Try it
Down to the final line, write out the data below exactly.

***** Study material *****

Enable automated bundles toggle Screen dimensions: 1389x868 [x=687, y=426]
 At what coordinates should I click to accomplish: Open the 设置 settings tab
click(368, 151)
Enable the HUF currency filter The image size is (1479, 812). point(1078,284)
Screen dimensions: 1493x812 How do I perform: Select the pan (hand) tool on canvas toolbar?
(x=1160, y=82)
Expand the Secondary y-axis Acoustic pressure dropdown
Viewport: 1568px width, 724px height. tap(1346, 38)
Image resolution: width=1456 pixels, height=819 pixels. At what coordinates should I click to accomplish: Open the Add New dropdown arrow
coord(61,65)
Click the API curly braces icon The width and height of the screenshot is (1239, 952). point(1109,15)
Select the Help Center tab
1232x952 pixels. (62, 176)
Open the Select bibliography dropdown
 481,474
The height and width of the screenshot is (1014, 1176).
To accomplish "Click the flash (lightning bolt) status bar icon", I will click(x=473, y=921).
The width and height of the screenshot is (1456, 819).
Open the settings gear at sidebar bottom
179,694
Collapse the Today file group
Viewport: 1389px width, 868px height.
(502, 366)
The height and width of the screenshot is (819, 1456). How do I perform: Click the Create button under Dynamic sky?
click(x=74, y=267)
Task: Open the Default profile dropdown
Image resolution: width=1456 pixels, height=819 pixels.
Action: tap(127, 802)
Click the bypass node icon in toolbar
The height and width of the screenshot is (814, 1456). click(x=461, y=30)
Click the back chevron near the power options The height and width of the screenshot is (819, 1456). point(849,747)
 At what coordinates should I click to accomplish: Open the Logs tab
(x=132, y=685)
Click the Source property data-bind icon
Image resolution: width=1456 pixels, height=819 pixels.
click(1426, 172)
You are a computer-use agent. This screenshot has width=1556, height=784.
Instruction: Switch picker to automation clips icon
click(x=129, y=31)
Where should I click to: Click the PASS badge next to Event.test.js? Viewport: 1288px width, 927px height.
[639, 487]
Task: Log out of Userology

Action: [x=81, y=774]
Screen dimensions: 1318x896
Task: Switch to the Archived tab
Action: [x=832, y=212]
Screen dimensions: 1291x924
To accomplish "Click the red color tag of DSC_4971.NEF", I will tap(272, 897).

*****

Solution below
Enable automated bundles toggle Screen dimensions: 1389x868 [x=687, y=426]
 At what coordinates should I click to accomplish: Open the 设置 settings tab
click(368, 151)
Enable the HUF currency filter The image size is (1479, 812). point(1078,284)
Screen dimensions: 1493x812 How do I perform: Select the pan (hand) tool on canvas toolbar?
(x=1160, y=82)
Expand the Secondary y-axis Acoustic pressure dropdown
Viewport: 1568px width, 724px height. tap(1346, 38)
Image resolution: width=1456 pixels, height=819 pixels. At what coordinates should I click to accomplish: Open the Add New dropdown arrow
coord(61,65)
Click the API curly braces icon The width and height of the screenshot is (1239, 952). point(1109,15)
Select the Help Center tab
1232x952 pixels. (62, 176)
Open the Select bibliography dropdown
 481,474
The height and width of the screenshot is (1014, 1176).
To accomplish "Click the flash (lightning bolt) status bar icon", I will click(x=473, y=921).
The width and height of the screenshot is (1456, 819).
Open the settings gear at sidebar bottom
179,694
Collapse the Today file group
Viewport: 1389px width, 868px height.
(502, 366)
The height and width of the screenshot is (819, 1456). How do I perform: Click the Create button under Dynamic sky?
click(x=74, y=267)
Task: Open the Default profile dropdown
Image resolution: width=1456 pixels, height=819 pixels.
Action: tap(127, 802)
Click the bypass node icon in toolbar
The height and width of the screenshot is (814, 1456). click(x=461, y=30)
Click the back chevron near the power options The height and width of the screenshot is (819, 1456). point(849,747)
 At what coordinates should I click to accomplish: Open the Logs tab
(x=132, y=685)
Click the Source property data-bind icon
Image resolution: width=1456 pixels, height=819 pixels.
click(1426, 172)
You are a computer-use agent. This screenshot has width=1556, height=784.
Instruction: Switch picker to automation clips icon
click(x=129, y=31)
Where should I click to: Click the PASS badge next to Event.test.js? Viewport: 1288px width, 927px height.
[639, 487]
Task: Log out of Userology

Action: [x=81, y=774]
Screen dimensions: 1318x896
Task: Switch to the Archived tab
Action: [x=832, y=212]
Screen dimensions: 1291x924
To accomplish "Click the red color tag of DSC_4971.NEF", I will tap(272, 897).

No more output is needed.